(ACTIVITY):
From the first line of the listing below to the line with "Viewport: 1024px width, 627px height.", print each line exactly, and nothing more. Leave out the pictures.

(RECORDS FOR THIS TASK):
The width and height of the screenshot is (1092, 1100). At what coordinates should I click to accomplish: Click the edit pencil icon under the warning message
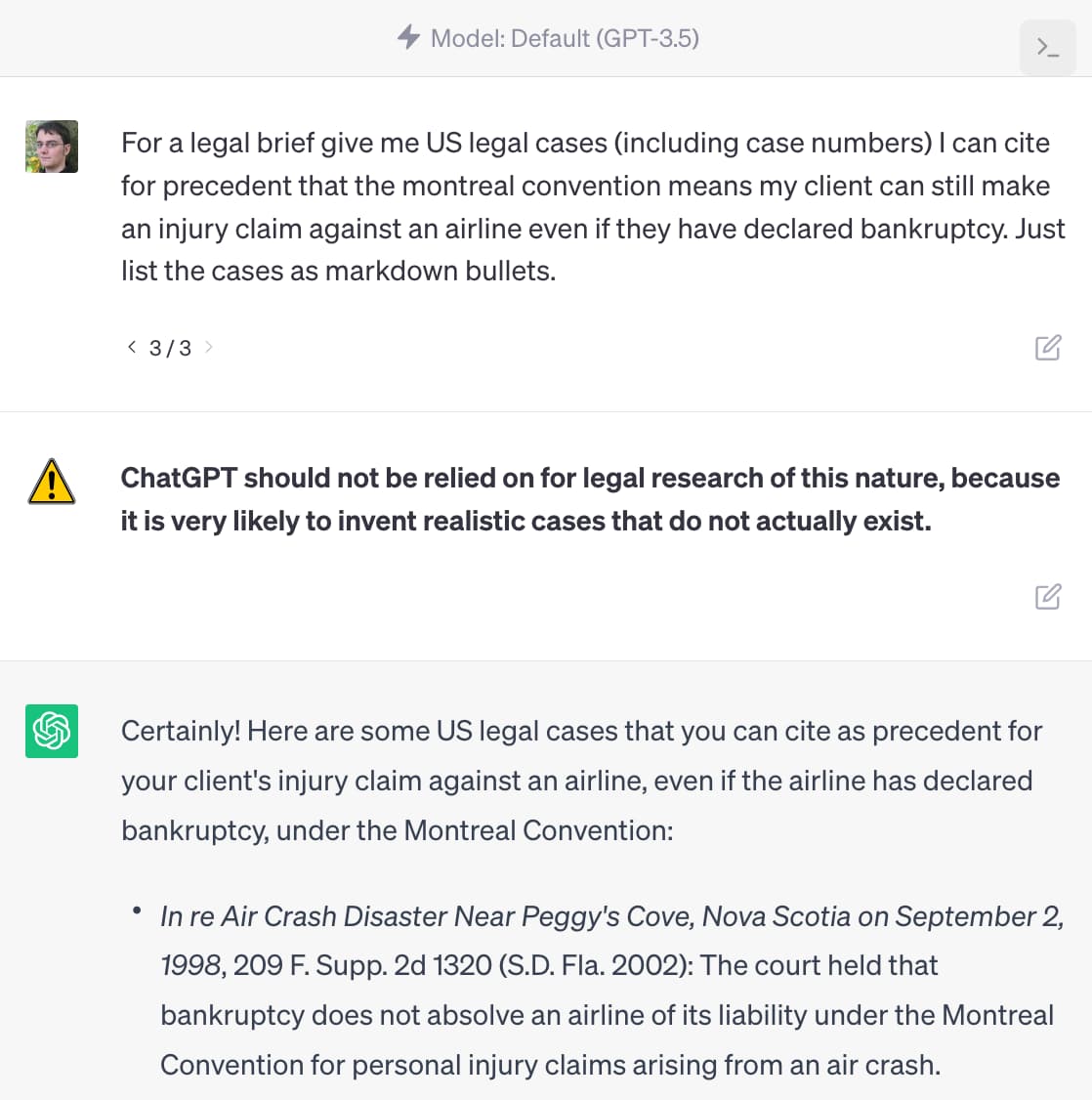[1048, 596]
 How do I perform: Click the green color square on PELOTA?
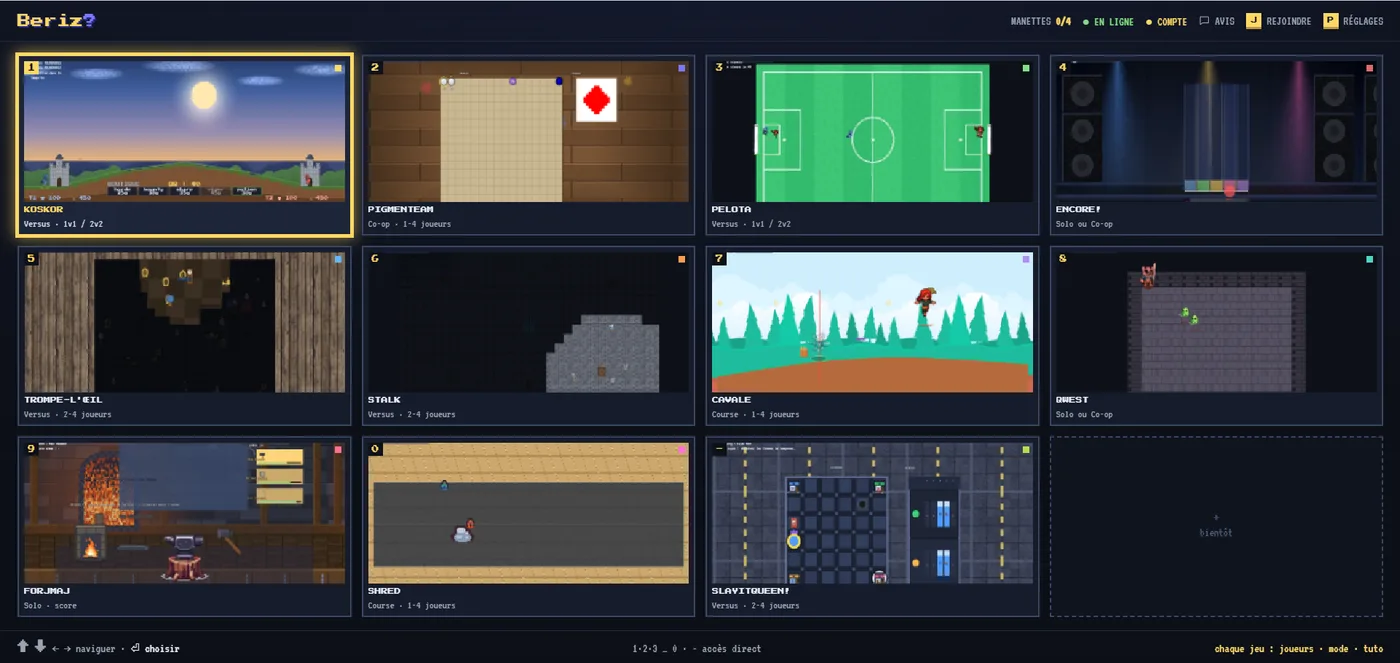1026,68
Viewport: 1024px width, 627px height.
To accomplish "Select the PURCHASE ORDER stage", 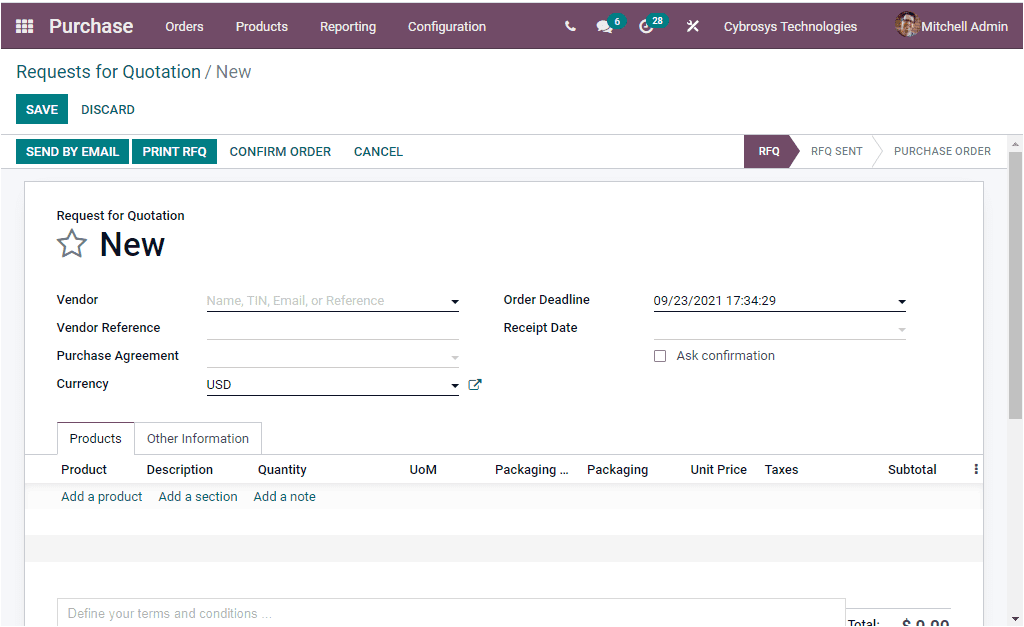I will [x=941, y=151].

(EXERCISE SOLUTION):
The width and height of the screenshot is (1092, 1100). At what coordinates should I click to accomplish: Click the edit pencil icon under the warning message
[1048, 596]
 How do I perform: Click the green color square on PELOTA?
1026,68
Viewport: 1024px width, 627px height.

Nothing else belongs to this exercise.